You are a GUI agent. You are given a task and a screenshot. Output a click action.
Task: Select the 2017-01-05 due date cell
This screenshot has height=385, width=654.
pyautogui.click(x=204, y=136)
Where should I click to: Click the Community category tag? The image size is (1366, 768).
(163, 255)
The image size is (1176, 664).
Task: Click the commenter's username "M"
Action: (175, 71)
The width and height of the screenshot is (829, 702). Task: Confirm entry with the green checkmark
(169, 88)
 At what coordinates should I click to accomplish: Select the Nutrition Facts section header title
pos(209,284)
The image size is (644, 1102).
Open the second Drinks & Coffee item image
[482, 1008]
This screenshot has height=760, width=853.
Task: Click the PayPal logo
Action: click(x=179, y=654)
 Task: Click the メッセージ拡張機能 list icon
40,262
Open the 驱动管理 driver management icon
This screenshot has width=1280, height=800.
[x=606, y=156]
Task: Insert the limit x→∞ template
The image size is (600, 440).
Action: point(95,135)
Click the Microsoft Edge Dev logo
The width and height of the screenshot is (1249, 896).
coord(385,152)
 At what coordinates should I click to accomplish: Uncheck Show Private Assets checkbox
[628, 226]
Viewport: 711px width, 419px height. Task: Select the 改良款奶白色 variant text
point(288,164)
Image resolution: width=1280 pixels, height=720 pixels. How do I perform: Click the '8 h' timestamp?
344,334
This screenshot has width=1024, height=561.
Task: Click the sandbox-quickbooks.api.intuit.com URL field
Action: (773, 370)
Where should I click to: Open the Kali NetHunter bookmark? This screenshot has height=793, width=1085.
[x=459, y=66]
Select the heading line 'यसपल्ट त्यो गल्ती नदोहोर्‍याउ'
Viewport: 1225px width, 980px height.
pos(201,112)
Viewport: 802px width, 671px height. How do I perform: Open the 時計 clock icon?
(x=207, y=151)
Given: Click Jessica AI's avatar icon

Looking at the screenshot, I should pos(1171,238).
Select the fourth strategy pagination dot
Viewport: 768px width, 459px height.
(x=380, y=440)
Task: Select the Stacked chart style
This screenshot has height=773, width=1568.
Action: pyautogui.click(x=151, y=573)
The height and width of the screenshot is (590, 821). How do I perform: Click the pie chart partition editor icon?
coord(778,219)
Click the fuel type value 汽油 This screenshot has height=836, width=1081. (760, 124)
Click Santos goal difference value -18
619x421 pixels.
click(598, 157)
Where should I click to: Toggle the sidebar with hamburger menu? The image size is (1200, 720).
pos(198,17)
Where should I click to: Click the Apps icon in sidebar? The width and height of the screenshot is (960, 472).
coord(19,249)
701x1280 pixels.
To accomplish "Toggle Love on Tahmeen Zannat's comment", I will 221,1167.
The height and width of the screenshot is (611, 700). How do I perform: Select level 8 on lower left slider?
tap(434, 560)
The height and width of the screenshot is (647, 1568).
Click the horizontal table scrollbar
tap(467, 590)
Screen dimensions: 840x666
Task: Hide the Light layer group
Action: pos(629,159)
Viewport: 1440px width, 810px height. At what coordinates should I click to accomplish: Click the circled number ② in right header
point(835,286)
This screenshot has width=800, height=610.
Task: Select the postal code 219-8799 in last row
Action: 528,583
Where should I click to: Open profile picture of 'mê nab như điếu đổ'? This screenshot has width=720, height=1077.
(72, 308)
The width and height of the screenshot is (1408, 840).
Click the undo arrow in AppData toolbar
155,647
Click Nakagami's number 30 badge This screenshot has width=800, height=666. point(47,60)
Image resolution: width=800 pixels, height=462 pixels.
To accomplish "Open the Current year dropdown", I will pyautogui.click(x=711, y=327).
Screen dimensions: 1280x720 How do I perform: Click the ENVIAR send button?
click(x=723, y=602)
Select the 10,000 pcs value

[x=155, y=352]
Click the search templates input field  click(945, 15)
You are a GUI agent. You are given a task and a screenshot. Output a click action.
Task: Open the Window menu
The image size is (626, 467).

#### [GOAL OF THE EXERCISE]
Check the data for the word "will" and pull out the lines that have it.

#### [EXERCISE ANSWER]
To accomplish "Toggle Love on Tahmeen Zannat's comment", I will 221,1167.
To accomplish "Open the Current year dropdown", I will pyautogui.click(x=711, y=327).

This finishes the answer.